Topics

BPE was used in NLP for machine translation (2016). It strikes a balance between character tokenization and word-based tokenization by learning a vocabulary of common substrings. Originally used BPE as a compression algorithm in 1994. Here’s the core idea:

  • start with base vocabulary (individual bytes/chars)
  • iteratively merge most frequent adjacent pairs of tokens into larger tokens
  • repeat this for some steps or until a desired vocabulary size is reached

It’s like building a vocabulary from the ground up – instead of having every single word in the language as a token (which would be a massive vocabulary, including rare words and typos), or just using individual characters (which would small vocab but result in very long sequences), BPE learns commonly occurring combinations of characters.

Algorithm (Training)

  1. Initialize Vocabulary: Vocab consists of unique characters in training data.
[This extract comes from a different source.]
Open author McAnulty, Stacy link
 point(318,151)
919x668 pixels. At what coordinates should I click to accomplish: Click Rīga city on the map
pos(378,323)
Each character initially its own token
  2. Count Pairs: Count occurrences of all adjacent pairs of tokens
  3. Identify Most Frequent Pair: Find the pair of tokens that appears most frequently
  4. Merge Pair: Create new token by merging the most frequent pair, add to vocabulary
  5. Replace Pairs: Replace all occurrences of the most frequent pair with the new merged token
  6. Repeat: Repeat steps 2-5 for some steps, or until desired vocabulary size is reached

Example

Suppose our tiny corpus is: ["hug", "pug", "pun", "bun", "hugs"]. Initial tokens: each letter: ["b", "g", "h", "n", "p", "s", "u"] (7 unique letters here)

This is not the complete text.